■ **Exercise objective**
Repeat the full listing below verbatim and keep the images out.

■ **Exercise data**
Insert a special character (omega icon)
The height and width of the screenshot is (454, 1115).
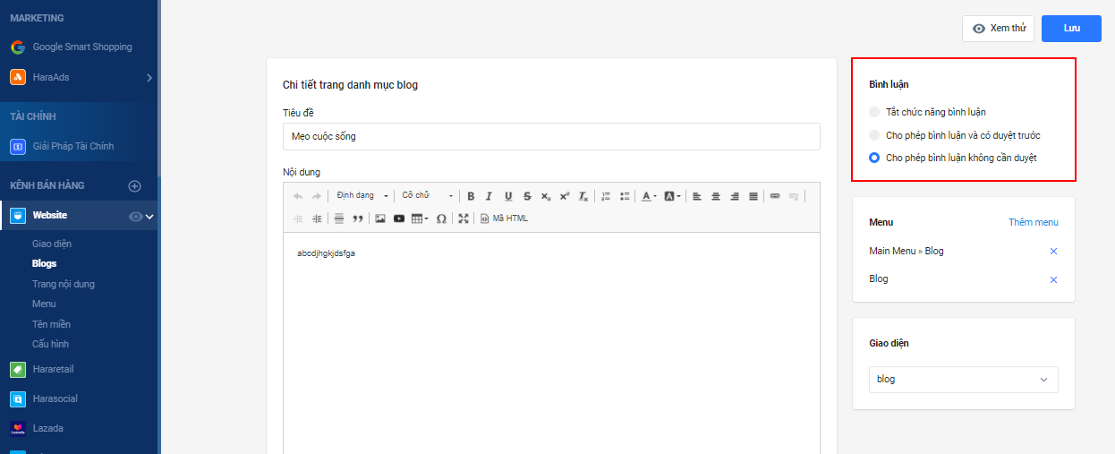coord(441,218)
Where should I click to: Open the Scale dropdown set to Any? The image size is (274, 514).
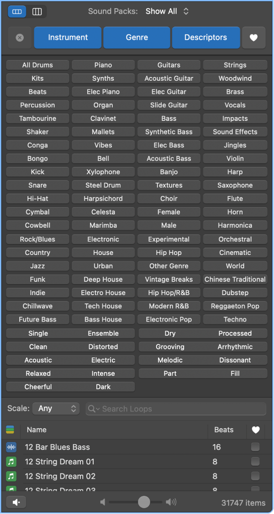click(x=56, y=409)
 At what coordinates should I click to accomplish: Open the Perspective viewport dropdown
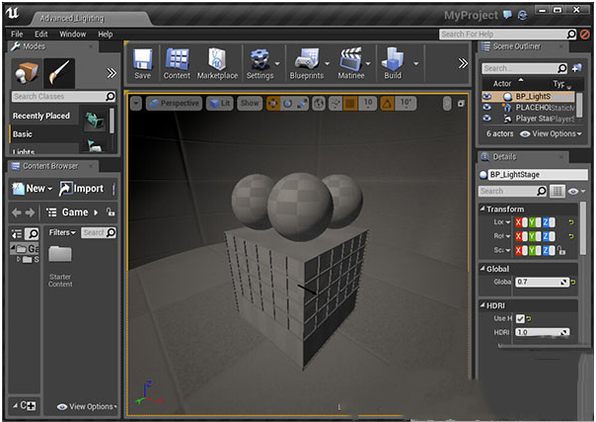pos(175,103)
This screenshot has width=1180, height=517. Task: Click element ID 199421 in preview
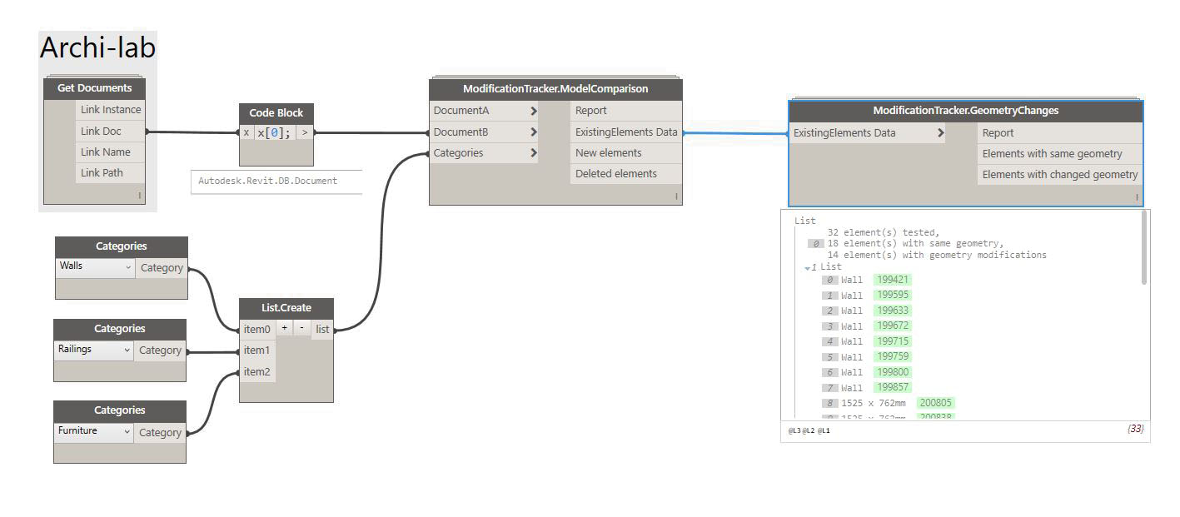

■ **Solution for this problem**
Insert a special character (omega icon)
The height and width of the screenshot is (454, 1115).
coord(441,218)
Where should I click to: Open the Scale dropdown set to Any? The image size is (274, 514).
click(x=56, y=409)
 At what coordinates should I click to accomplish: Open the Perspective viewport dropdown
pos(175,103)
This screenshot has width=1180, height=517. Task: Click element ID 199421 in preview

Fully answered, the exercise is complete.